Improved Online Contention Resolution for Matchings and Applications to the Gig Economy

TL;DR

This paper introduces a new online contention resolution scheme that improves approximation ratios for matching problems in the gig economy, leading to better algorithms for sequential pricing and related applications.

Contribution

It presents a novel randomized online contention resolution scheme with improved balance factors for bipartite and general graphs, enhancing approximation algorithms for sequential pricing.

Findings

Achieves a 0.456-balanced RO-OCRS for bipartite graphs.

Achieves a 0.45-balanced RO-OCRS for general graphs.

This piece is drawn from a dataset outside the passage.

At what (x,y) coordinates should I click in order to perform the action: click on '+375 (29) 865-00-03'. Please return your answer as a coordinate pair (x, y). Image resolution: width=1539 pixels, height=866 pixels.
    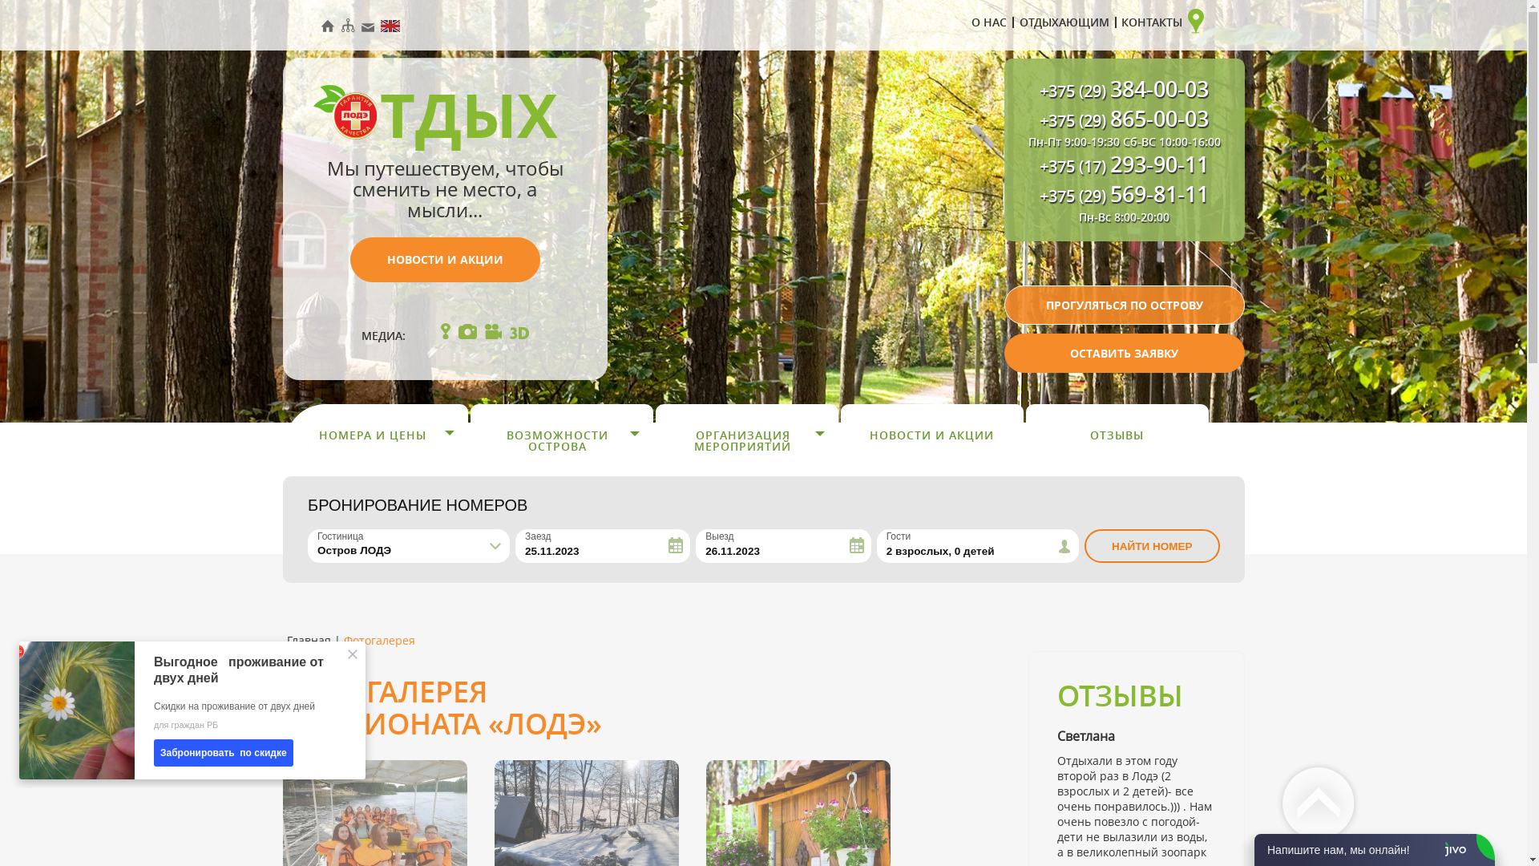
    Looking at the image, I should click on (1123, 119).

Provides a 0.456-approximate algorithm for the sequential pricing problem.

Abstract

Motivated by applications in the gig economy, we study approximation algorithms for a \emph{sequential pricing problem}. The input is a bipartite graph $G=(I,J,E)$ between individuals $I$ and jobs $J$. The platform has a value of $v_j$ for matching job $j$ to an individual worker. In order to find a matching, the platform can consider the edges $(i j) \in E$ in any order and make a one-time take-it-or-leave-it offer of a price $\pi_{ij} = w$ of its choosing to $i$ for completing $j$. The worker accepts the offer with a known probability $ p_{ijw} $; in this case the job and the worker are irrevocably matched. What is the best way to make offers to maximize revenue and/or social welfare? The optimal algorithm is known to be NP-hard to compute (even if there is only a single job). With this in mind, we design efficient approximations to the optimal policy via a new Random-Order Online Contention Resolution Scheme (RO-OCRS) for matching. Our main result is a 0.456-balanced RO-OCRS in bipartite graphs and a 0.45-balanced RO-OCRS in general graphs. These algorithms improve on the recent bound of $\frac{1}{2}(1-e^{-2})\approx 0.432$ of [BGMS21], and improve on the best known lower bounds for the correlation gap of matching, despite applying to a significantly more restrictive setting. As a consequence of our OCRS results, we obtain a $0.456$-approximate algorithm for the sequential pricing problem. We further extend our results to settings where workers can only be contacted a limited number of times, and show how to achieve improved results for this problem, via improved algorithms for the well-studied stochastic probing problem.